I wrote a few lines about kids in my old neighborhood in a notebook. A year or two later, I looked at those lines again—and realized there was a story there. I imagined what it would feel like to be running on a playground again, and the rest fell into place.
I also worked as a nanny for three years. I couldn’t help but observe and listen to children closely. The games children play fascinate me. They can feel incredibly violent and absurd at once. In that way, childhood rituals mirror adult rituals.
“… he howls I loooove you or You’re dead meat!” offers such a wonderfully concise summary of the dichotomy central to “Recess.” Was that dichotomy your goal from the start, or something that emerged as you wrote it?

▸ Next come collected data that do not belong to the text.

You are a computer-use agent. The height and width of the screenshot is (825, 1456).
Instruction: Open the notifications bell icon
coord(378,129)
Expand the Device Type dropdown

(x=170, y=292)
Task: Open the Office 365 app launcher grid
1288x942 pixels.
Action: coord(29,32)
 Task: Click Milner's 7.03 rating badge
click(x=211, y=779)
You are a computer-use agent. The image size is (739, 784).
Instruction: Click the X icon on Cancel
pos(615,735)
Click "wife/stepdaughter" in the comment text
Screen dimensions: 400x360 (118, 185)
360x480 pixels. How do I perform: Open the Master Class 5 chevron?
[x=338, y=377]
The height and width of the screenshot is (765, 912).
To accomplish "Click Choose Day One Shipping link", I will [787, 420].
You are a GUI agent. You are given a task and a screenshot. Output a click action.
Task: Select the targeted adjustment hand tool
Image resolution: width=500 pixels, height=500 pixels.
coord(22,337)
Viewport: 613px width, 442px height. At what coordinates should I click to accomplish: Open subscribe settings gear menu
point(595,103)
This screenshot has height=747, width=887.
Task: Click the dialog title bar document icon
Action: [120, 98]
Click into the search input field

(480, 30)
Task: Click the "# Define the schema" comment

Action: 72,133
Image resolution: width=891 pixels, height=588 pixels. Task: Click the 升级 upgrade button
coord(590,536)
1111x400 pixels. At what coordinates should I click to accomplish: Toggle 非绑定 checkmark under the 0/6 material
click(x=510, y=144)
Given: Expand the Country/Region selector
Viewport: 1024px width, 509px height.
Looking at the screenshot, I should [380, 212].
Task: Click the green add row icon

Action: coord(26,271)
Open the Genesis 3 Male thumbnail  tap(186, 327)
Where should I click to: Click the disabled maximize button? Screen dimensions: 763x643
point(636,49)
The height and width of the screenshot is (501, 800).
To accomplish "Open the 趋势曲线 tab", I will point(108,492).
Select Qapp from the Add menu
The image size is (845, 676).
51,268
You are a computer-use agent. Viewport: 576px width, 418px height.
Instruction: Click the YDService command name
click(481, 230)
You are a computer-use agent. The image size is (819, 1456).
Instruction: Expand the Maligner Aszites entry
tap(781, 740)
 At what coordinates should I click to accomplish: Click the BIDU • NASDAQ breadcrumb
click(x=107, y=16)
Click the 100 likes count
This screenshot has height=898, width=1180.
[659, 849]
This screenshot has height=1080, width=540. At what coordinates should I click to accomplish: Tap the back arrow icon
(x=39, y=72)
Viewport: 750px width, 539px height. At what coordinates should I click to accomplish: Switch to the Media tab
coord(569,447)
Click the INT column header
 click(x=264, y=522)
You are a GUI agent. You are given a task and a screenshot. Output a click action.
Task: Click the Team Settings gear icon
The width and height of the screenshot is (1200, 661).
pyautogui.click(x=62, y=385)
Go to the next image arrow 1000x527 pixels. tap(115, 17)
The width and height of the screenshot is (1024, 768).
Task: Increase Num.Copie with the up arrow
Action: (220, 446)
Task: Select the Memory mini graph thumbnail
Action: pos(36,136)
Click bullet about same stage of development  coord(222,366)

It emerged as I got down the page, but it’s always there. I write about versions of that dichotomy a lot. The way violence, sexuality, and relationships are much murkier and more complex than that dichotomy too. A lot of conversations don’t allow for that, but fiction and poetry does.
Was this story always intended to be second person present tense?
No, but there were a lot of second-person sentences in the first draft, so I decided to put it all in second person.
There are moments of pure beauty in your prose—”liquid giggles,” the “rich, wet green” grass, and so much more. Do those descriptions occur to you during the writing, or outside of the process?
They occur to me during the writing, usually in the first draft. Images often come first for me, that’s the way my imagination works. I almost never begin with the plot or an idea.
What are you working on next?
I’m working on a couple of different short pieces. I work full time, so they are always waiting for me to come home to them at night! I am also working on a longer memoir.